Skein is efficient on a variety of platforms, both hardware and software. Skein-512 can be implemented in about 200 bytes of state. Small devices, such as 8-bit smart cards, can implement Skein-256 using about 100 bytes of memory. Larger devices can implement the larger versions of Skein to achieve faster speeds.

Skein was designed by a team of highly experienced cryptographic experts from academia and industry, with expertise in cryptography, security analysis, software, chip design, and implementation of real-world cryptographic systems. This breadth of knowledge allowed them to create a balanced design that works well in all environments.

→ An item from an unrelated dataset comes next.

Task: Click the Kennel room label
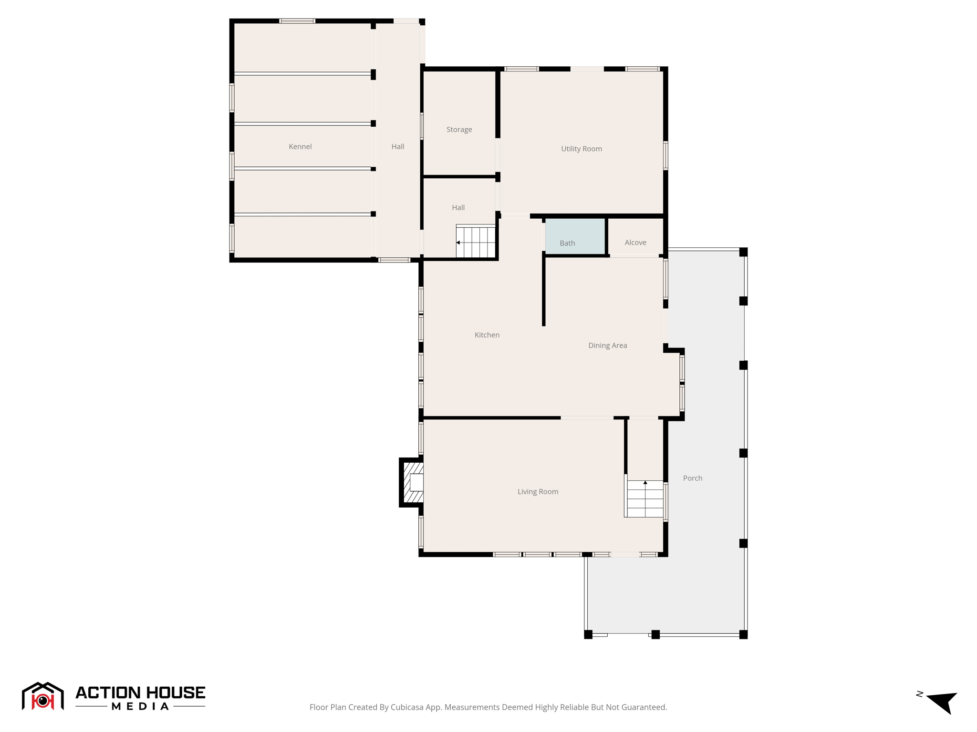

These are the main Skein hash functions. Unless you have any special reasons, you should use one of these.

Skein_512_512

is the primary cryptographic hash function of this package. It can safely be used for all current hashing applications, and should remain secure for the foreseeable future.

Skein_1024_1024

is the ultra-conservative variant. Even if some future attack managed to break Skein_512_512, it is quite likely that Skein_1024_1024 would remain secure.

Skein_256_256

is the low-memory variant. It can be implemented using 100 bytes of RAM, but this is not the case with this implementation. It is faster than Skein_512_512 only for small message lengths, so it's preferable to use Skein_512_512. If you can't afford 512 bits of output, you may get the speed advantage of Skein_512_512 by using Skein_512_256.

The standard way to use a hash function for authentication is to use the HMAC construction. While you may securely use Skein with HMAC (e.g. HMAC-Skein-512-512), Skein also supports another mode for MAC. Skein-MAC is as secure as HMAC-Skein, however faster. Skein-MAC is as fast as Skein as a hash function, with zero overhead.

These hash functions produce less output bits than their state size. For example, Skein_512_160 produces 160 output bits while having 512 bits of state size. Their main use is to be a drop-in replacement to legacy hash functions. If you don't have any special reason for using them, use one of the main hash functions above (e.g. Skein_512_512).

You may replace:

MD5

with Skein_256_128 or Skein_512_128.

SHA-1

with Skein_256_160 or Skein_512_160.

SHA-224

with Skein_256_224 or Skein_512_224.

SHA-256

with Skein_256_256 or Skein_512_256.

SHA-384

with Skein_512_384 or Skein_1024_384.

SHA-512

with Skein_512_512 or Skein_1024_512.